Defunct ice hockey team in New York state

The Long Island Ducks were a minor league hockey team in the Eastern Hockey League owned by Al and Renee Baron that played their home games at the Long Island Arena (usually referred to as Commack Arena). The team played from 1959 until 1973, when the Eastern League folded.

In 1961, the President of the franchise, William H. Linck, held a contest among fans to name the team. The winner was the first entry received, from George Resch of Cambria Heights, Queens, who named the team "Ducks". Aside from naming rights, Resch received two season tickets for winning the contest.

The Ducks are most famously known for player-head coach John Brophy, who is believed to be the role model for Paul Newman's character of Reggie Dunlop in the movie Slap Shot. Brophy encouraged and epitomized "old-time hockey" and brash physical play, retired as the league's career leader in penalty minutes, and was once suspended for half of a season for knocking down a referee.

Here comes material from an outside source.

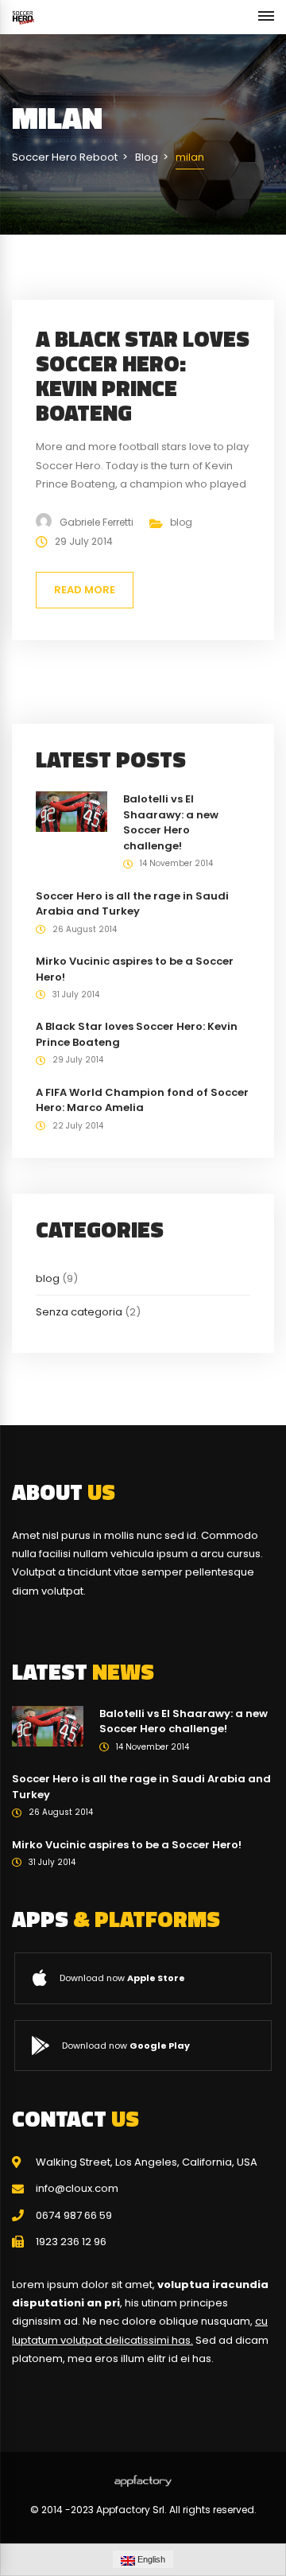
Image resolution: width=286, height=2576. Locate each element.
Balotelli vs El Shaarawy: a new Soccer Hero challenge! (170, 822)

Brophy was quoted as saying, "Once you're a Duck, you're a Duck for the rest of your life," as Ducks General Manager John Muckler traded Brophy six times and got him back seven times.

The Ducks won the Eastern Hockey League North Division in 1964–65 and 1965–66. They were the Eastern Hockey League playoff champions and won the Walker Cup Trophy on April 7, 1965.

The New York Islanders of the National Hockey League, who began play in 1972–73, had originally been widely expected to adopt the Long Island Ducks name. The name was later taken by the Long Island Ducks, an independent baseball team in Central Islip, which began play in 2000.

==Long Island Arena==
The Ducks' arena in Commack was also made infamous for several events that took place during the tenure of the Ducks:
- Because of the poorly-run heating inside the small arena, fans often attended games freezing. During one game, fans affected by the cold temperatures lit a bonfire in the arena, prompting Al Baron to joke, "Tonight's game is brought to you by the Smithtown Fire Department".
- One night the Ducks' plane was delayed and a game did not begin until 11:30 pm. The game did not end until 2:30 am, with 2,500 fans still in attendance.
- Chicken wire originally separated the players from the fans above the dasher boards. It was eventually replaced with glass, which was taken from the old Madison Square Garden after it closed in 1968. One night, a player jumped over the boards and punched a fan, which prompted owner Al Baron to say, "This is the only rink in organized hockey where the players stand on the ice and watch the fights in the stands."
- The Ducks' bus from Johnstown arrived four hours late before one game against New Haven, so they put on unwashed uniforms and began the game with a large brawl.
- The visitor's locker room was located just 20 feet away from the main entrance to the arena, so many opposing players got into fights with the fans when entering and leaving the building.
- The opening face-off of one game was delayed by 20 minutes because there were no pucks, which were later found in an ice cream freezer.